Para completar a sequência sem noção, ainda procuro saber onde os roteiristas estavam com a cabeça ao inventarem uma paternidade de Angus com uma mulher desconhecida e totalmente do nada. Claramente houve uma noite de loucuras em que Leighton pode ter se descuidado e se tornado pai, entretanto a série em nenhum momento teve o cuidado de nos incluir na história e nos contextualizar sobre tudo o que aconteceu, tornando tudo muito forçado e estranho, pois que pai não surtaria ao descobrir que não só tem um filho, mas que lhe foi escondida tal informação por vários anos.
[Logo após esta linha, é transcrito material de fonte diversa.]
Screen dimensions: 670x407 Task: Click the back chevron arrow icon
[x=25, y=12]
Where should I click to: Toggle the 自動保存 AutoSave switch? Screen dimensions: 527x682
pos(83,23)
A reação de Angus foi totalmente desproporcional ao ocorrido e sua extrema bondade durante a série deixa uma suspeita sobre o motivo da mãe não ter o contatado antes, afinal é claro que ele assumiria a paternidade e a responsabilidade sem problemas. Dessa forma, acreditar na suspeita de Mario é o único caminho aparentemente lógico a se seguir, criando uma tensão ao redor de Leighton e proporcionando que sua vida pessoal seja mais retratada nessa reta final.
> WESTWORLD é uma série complicada? \W/
Code Black apresentou um episódio espetacular e outro mediano logo em seguida, porém até nas melhores famílias vemos deslizes acontecerem, principalmente quando há muito a se contar e desenvolver, e pouco tempo para executar. Em geral a série continua demonstrando ter muito fôlego para continuar e nos faz perguntar o motivo dela ter sido cancelada.